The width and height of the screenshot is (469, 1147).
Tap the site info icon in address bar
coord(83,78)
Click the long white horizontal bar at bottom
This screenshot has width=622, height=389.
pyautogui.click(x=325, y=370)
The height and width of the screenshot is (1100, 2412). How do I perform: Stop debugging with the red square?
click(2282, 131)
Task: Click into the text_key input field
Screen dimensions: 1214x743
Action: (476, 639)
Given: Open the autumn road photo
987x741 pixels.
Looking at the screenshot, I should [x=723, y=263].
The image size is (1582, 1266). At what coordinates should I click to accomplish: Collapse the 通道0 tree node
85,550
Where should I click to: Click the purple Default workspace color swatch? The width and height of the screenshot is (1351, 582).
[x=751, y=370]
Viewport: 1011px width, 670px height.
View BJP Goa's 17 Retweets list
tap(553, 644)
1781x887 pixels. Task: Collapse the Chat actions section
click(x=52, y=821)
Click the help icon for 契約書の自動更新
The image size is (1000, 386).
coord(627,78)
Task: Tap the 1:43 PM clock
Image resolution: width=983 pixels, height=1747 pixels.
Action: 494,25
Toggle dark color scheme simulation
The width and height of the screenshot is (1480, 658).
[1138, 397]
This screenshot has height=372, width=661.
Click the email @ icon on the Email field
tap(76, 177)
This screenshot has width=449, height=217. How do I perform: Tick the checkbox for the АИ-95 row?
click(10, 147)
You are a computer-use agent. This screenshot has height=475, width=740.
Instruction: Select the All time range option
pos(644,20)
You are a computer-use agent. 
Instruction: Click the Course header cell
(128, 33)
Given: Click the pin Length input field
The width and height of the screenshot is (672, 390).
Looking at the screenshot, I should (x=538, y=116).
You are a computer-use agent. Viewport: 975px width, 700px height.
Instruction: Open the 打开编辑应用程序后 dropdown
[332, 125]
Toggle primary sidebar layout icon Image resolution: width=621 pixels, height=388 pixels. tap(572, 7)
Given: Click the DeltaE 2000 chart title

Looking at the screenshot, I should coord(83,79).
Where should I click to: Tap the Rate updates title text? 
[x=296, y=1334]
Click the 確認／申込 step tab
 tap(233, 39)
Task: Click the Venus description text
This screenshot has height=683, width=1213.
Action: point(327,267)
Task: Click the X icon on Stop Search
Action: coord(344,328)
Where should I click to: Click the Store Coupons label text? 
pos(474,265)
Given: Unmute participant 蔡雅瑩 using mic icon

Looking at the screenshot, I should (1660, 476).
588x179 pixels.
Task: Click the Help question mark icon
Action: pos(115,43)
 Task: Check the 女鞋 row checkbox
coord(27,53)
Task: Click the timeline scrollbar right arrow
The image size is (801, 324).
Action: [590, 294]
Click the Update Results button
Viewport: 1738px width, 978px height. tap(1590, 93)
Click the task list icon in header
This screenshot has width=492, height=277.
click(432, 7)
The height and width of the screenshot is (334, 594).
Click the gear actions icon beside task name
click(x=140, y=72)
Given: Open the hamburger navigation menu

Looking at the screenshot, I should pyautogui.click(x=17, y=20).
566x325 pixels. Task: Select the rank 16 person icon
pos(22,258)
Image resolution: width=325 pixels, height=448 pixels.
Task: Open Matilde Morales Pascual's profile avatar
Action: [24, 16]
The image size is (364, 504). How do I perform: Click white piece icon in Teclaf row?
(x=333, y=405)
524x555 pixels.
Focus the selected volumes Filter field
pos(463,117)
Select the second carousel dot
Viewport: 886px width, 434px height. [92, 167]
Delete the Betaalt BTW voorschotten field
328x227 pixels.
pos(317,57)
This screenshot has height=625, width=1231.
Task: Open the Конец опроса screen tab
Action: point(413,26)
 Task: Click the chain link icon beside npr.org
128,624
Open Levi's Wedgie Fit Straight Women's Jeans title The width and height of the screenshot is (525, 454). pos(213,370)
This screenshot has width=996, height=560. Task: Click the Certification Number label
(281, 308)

=====

REQUIRED TASK: Rewrite all of the lines above, changing every "carousel" to "slider" and leaving everything else unchanged.

REPLY:
The width and height of the screenshot is (469, 1147).
Tap the site info icon in address bar
coord(83,78)
Click the long white horizontal bar at bottom
This screenshot has width=622, height=389.
pyautogui.click(x=325, y=370)
The height and width of the screenshot is (1100, 2412). How do I perform: Stop debugging with the red square?
click(2282, 131)
Task: Click into the text_key input field
Screen dimensions: 1214x743
Action: (476, 639)
Given: Open the autumn road photo
987x741 pixels.
Looking at the screenshot, I should [x=723, y=263].
The image size is (1582, 1266). At what coordinates should I click to accomplish: Collapse the 通道0 tree node
85,550
Where should I click to: Click the purple Default workspace color swatch? The width and height of the screenshot is (1351, 582).
[x=751, y=370]
Viewport: 1011px width, 670px height.
View BJP Goa's 17 Retweets list
tap(553, 644)
1781x887 pixels. Task: Collapse the Chat actions section
click(x=52, y=821)
Click the help icon for 契約書の自動更新
The image size is (1000, 386).
coord(627,78)
Task: Tap the 1:43 PM clock
Image resolution: width=983 pixels, height=1747 pixels.
Action: 494,25
Toggle dark color scheme simulation
The width and height of the screenshot is (1480, 658).
[1138, 397]
This screenshot has height=372, width=661.
Click the email @ icon on the Email field
tap(76, 177)
This screenshot has width=449, height=217. How do I perform: Tick the checkbox for the АИ-95 row?
click(10, 147)
You are a computer-use agent. This screenshot has height=475, width=740.
Instruction: Select the All time range option
pos(644,20)
You are a computer-use agent. 
Instruction: Click the Course header cell
(128, 33)
Given: Click the pin Length input field
The width and height of the screenshot is (672, 390).
Looking at the screenshot, I should (x=538, y=116).
You are a computer-use agent. Viewport: 975px width, 700px height.
Instruction: Open the 打开编辑应用程序后 dropdown
[332, 125]
Toggle primary sidebar layout icon Image resolution: width=621 pixels, height=388 pixels. tap(572, 7)
Given: Click the DeltaE 2000 chart title

Looking at the screenshot, I should coord(83,79).
Where should I click to: Tap the Rate updates title text? 
[x=296, y=1334]
Click the 確認／申込 step tab
 tap(233, 39)
Task: Click the Venus description text
This screenshot has height=683, width=1213.
Action: point(327,267)
Task: Click the X icon on Stop Search
Action: coord(344,328)
Where should I click to: Click the Store Coupons label text? 
pos(474,265)
Given: Unmute participant 蔡雅瑩 using mic icon

Looking at the screenshot, I should (1660, 476).
588x179 pixels.
Task: Click the Help question mark icon
Action: pos(115,43)
 Task: Check the 女鞋 row checkbox
coord(27,53)
Task: Click the timeline scrollbar right arrow
The image size is (801, 324).
Action: [590, 294]
Click the Update Results button
Viewport: 1738px width, 978px height. tap(1590, 93)
Click the task list icon in header
This screenshot has width=492, height=277.
click(432, 7)
The height and width of the screenshot is (334, 594).
Click the gear actions icon beside task name
click(x=140, y=72)
Given: Open the hamburger navigation menu

Looking at the screenshot, I should pyautogui.click(x=17, y=20).
566x325 pixels. Task: Select the rank 16 person icon
pos(22,258)
Image resolution: width=325 pixels, height=448 pixels.
Task: Open Matilde Morales Pascual's profile avatar
Action: [24, 16]
The image size is (364, 504). How do I perform: Click white piece icon in Teclaf row?
(x=333, y=405)
524x555 pixels.
Focus the selected volumes Filter field
pos(463,117)
Select the second slider dot
Viewport: 886px width, 434px height. [92, 167]
Delete the Betaalt BTW voorschotten field
328x227 pixels.
pos(317,57)
This screenshot has height=625, width=1231.
Task: Open the Конец опроса screen tab
Action: point(413,26)
 Task: Click the chain link icon beside npr.org
128,624
Open Levi's Wedgie Fit Straight Women's Jeans title The width and height of the screenshot is (525, 454). pos(213,370)
This screenshot has width=996, height=560. Task: Click the Certification Number label
(281, 308)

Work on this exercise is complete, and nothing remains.